Representando a ABRAEC, a diretora-executiva Lara Gurgel participou como convidada da discussão. Durante a sua apresentação, ela destacou que as remessas expressas estão presentes no Brasil há 50 anos e desempenham um papel estratégico para a conectividade e para o comércio exterior do país. “O modelo de transporte integrado porta a porta envolve não apenas o transporte aéreo, mas também frotas terrestres e diferentes estruturas logísticas necessárias para conectar remetentes e destinatários em todo o território nacional, inclusive regiões remotas, ao mercado internacional”, destacou.

A executiva ressaltou ainda que o setor vai muito além do comércio eletrônico, atendendo a demandas de empresas, indústrias e diferentes segmentos da economia. Entre os produtos transportados, estão medicamentos, insumos para a saúde, documentos, amostras, peças e componentes necessários para reparos e manutenção de equipamentos. “As remessas expressas surgiram muito antes do comércio eletrônico e desempenham um papel muito mais estratégico para a economia brasileira e para a conectividade do nosso país”, afirmou.

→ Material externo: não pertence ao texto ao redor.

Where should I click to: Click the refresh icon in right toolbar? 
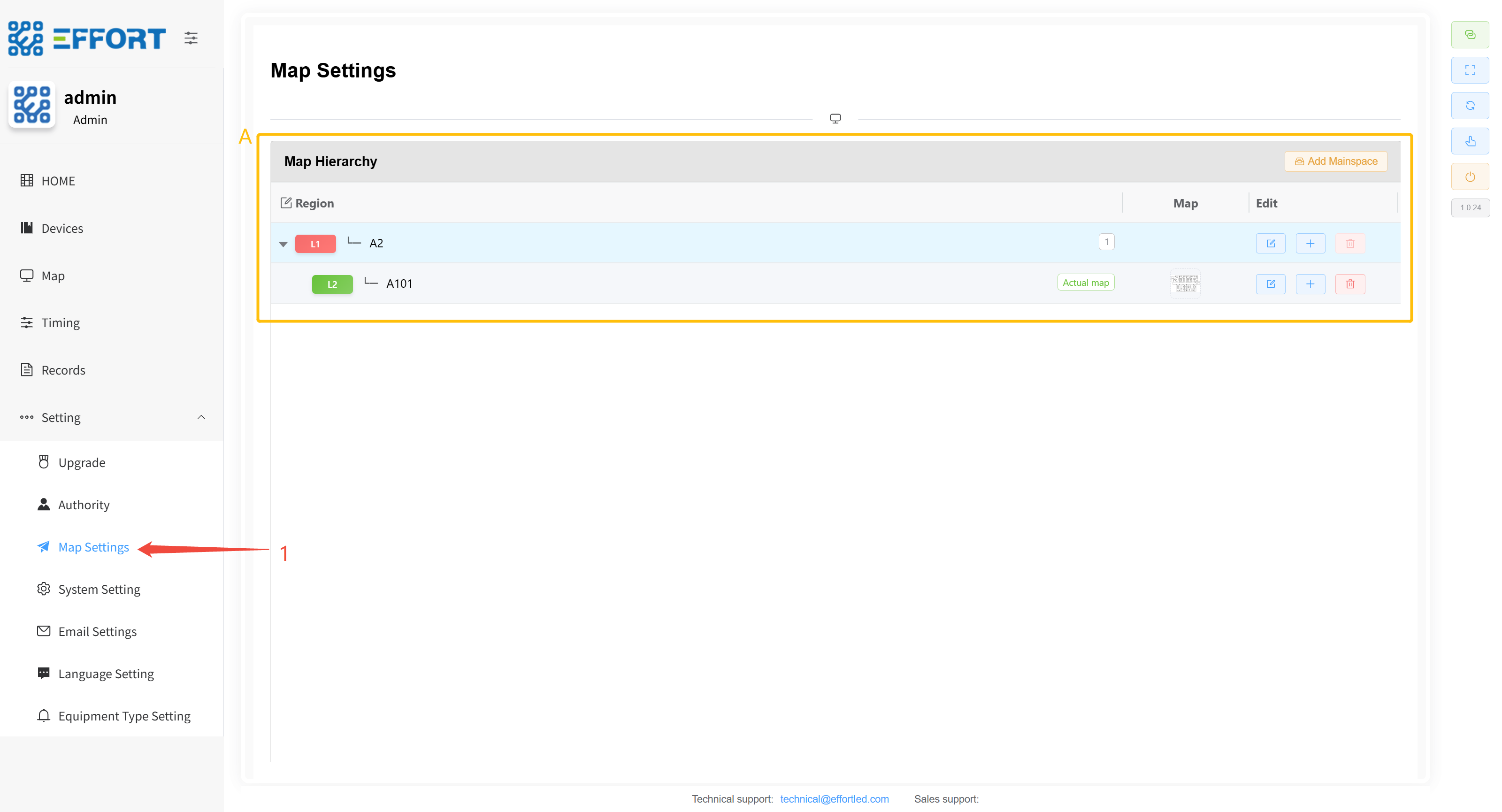pos(1470,106)
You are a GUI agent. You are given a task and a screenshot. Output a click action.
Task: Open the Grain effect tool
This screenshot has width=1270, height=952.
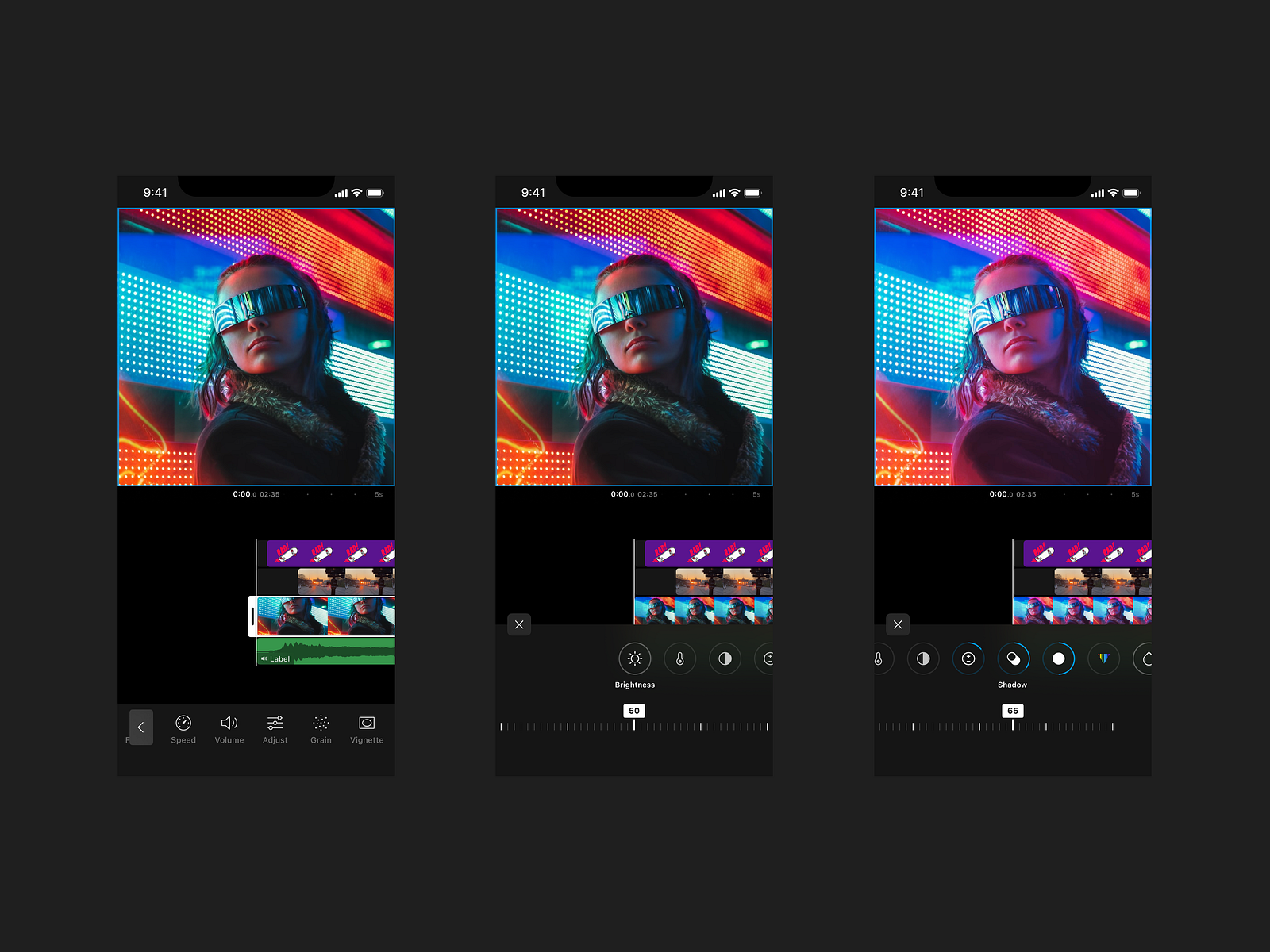tap(321, 728)
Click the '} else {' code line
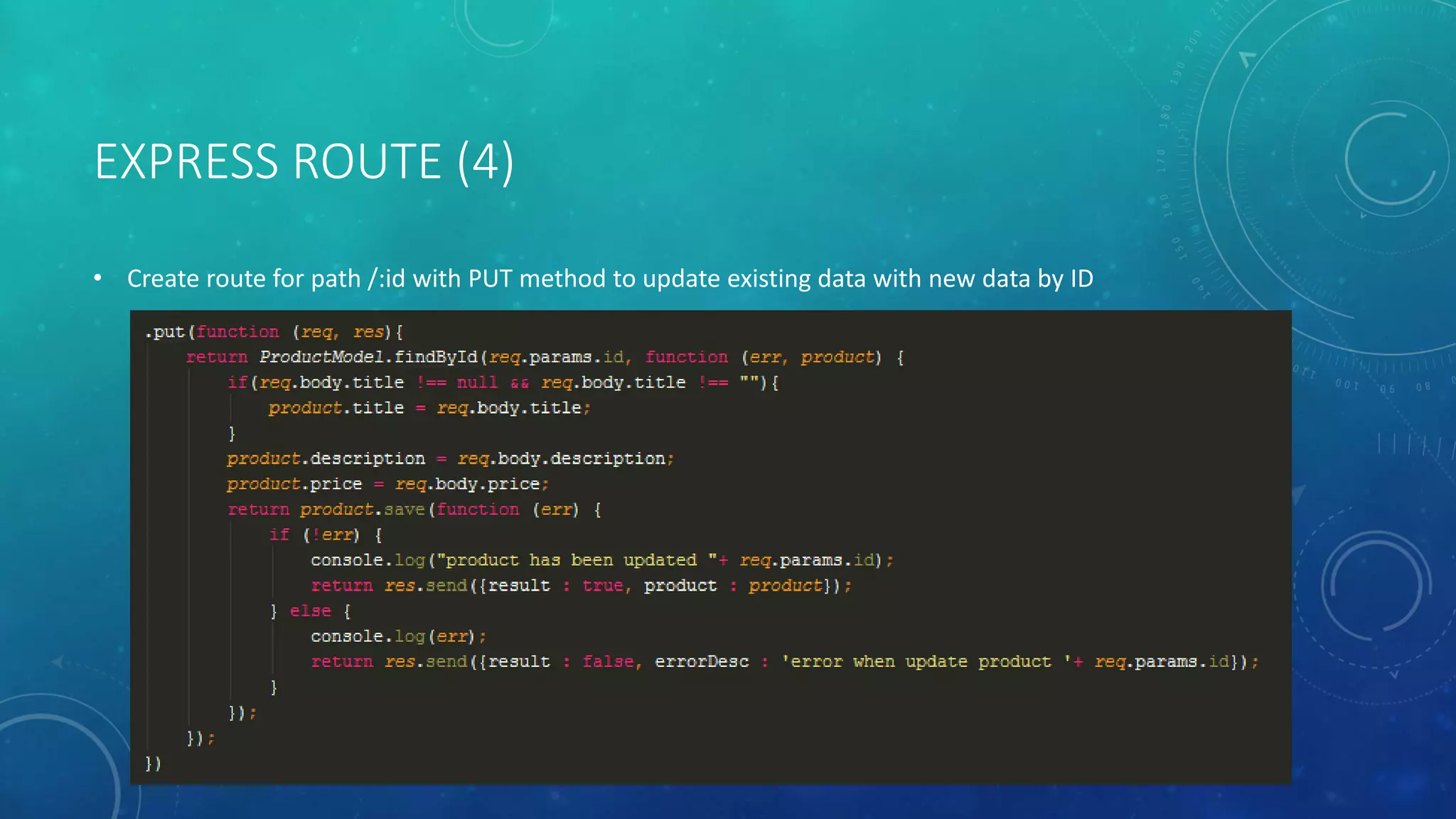This screenshot has width=1456, height=819. (310, 611)
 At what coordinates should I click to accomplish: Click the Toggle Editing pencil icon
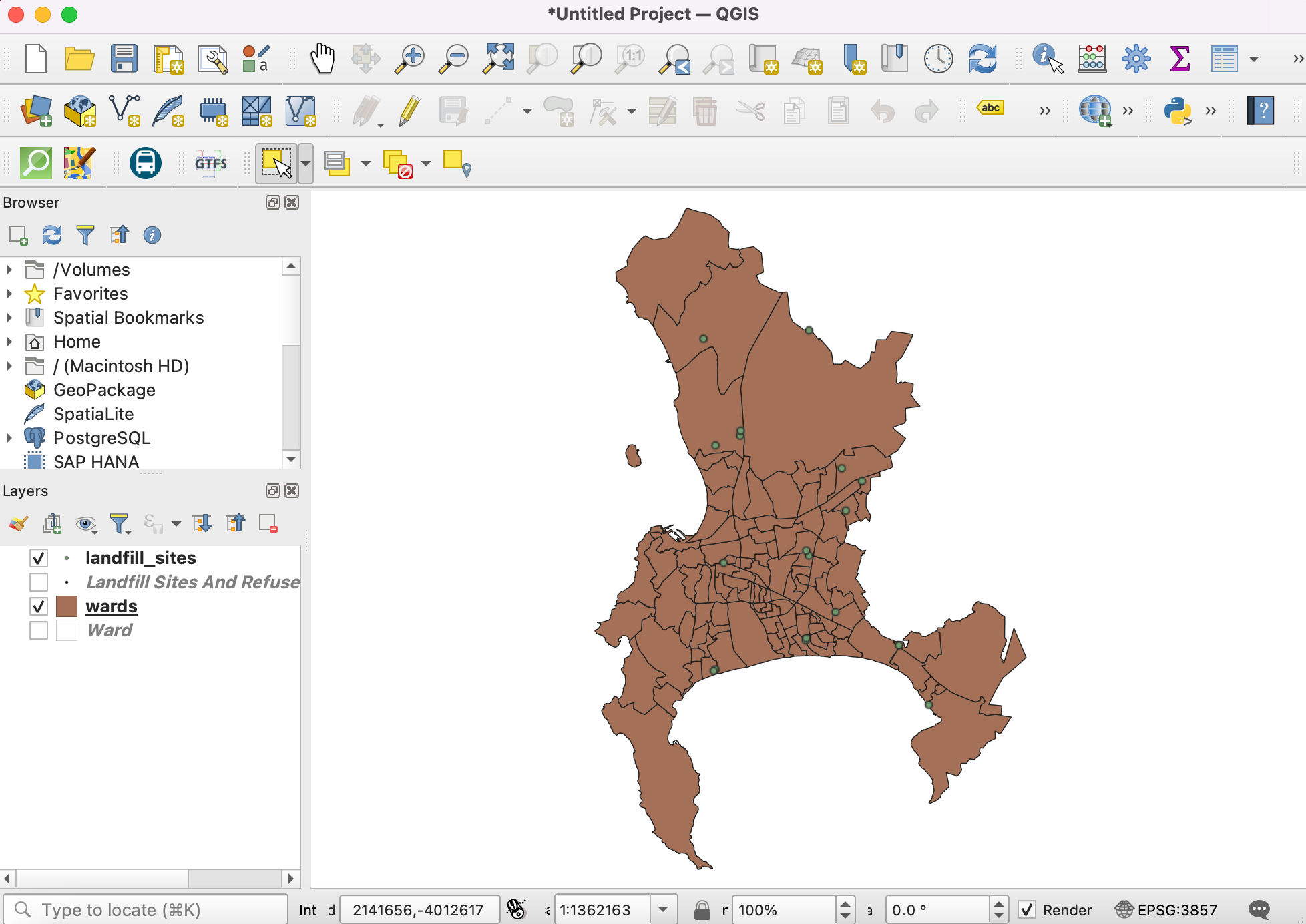[x=409, y=111]
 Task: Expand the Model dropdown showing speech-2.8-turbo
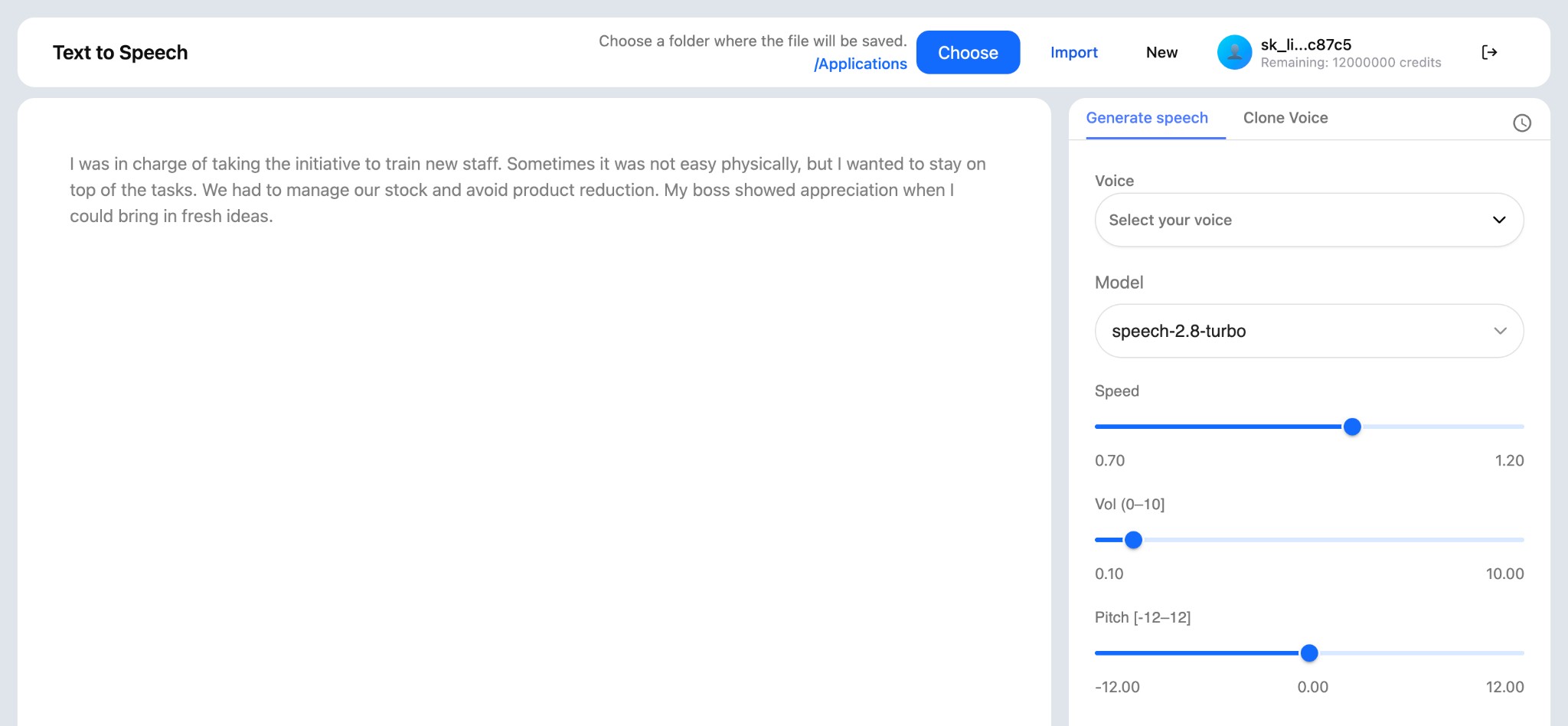coord(1308,331)
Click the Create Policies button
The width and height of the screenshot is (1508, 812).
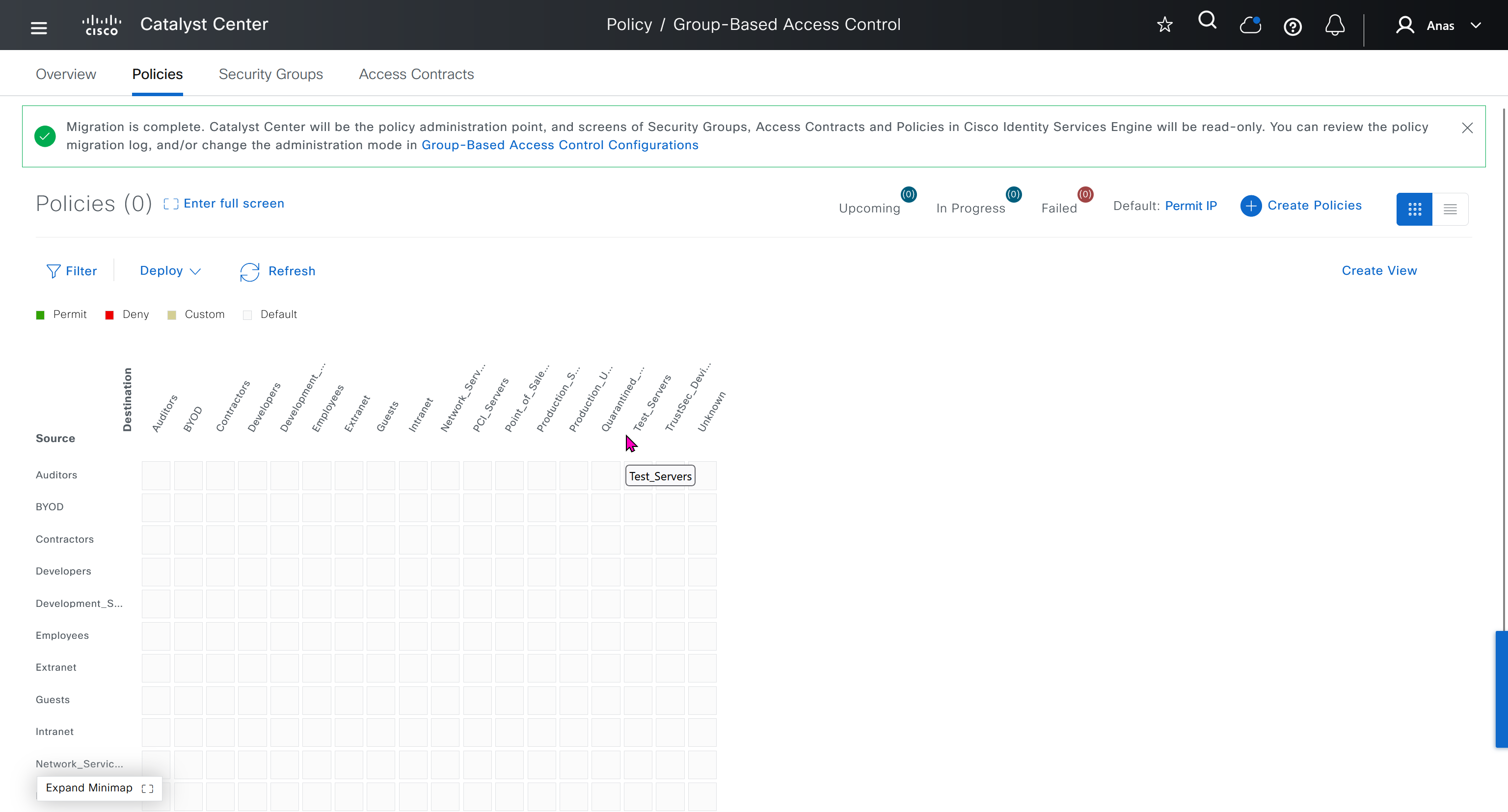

Para a ABRAEC, a evolução do Programa Remessa Conforme é importante, mas é necessário preservar a proporcionalidade das regras e reconhecer as particularidades de cada modelo. “Somos parceiros do Programa Remessa Conforme, e queremos seguir juntos com a Receita Federal nessa evolução do programa”, declarou.
Além disso, Lara chamou a atenção para os impactos da tributação sobre o setor, especialmente diante das mudanças previstas pela Reforma Tributária: “Defendemos uma tributação equilibrada e regras que permitam às empresas manter investimentos e ampliar a eficiência das operações, sem comprometer o acesso de empresas e consumidores a produtos, peças, componentes e insumos que, muitas vezes, não possuem similar disponível no Brasil”.
A segurança jurídica e a previsibilidade regulatória também foram destacadas como fundamentais para a expansão do setor. De acordo com Lara, as empresas associadas à ABRAEC buscam ampliar investimentos no país, incluindo estruturas aeroportuárias e novos armazéns alfandegados.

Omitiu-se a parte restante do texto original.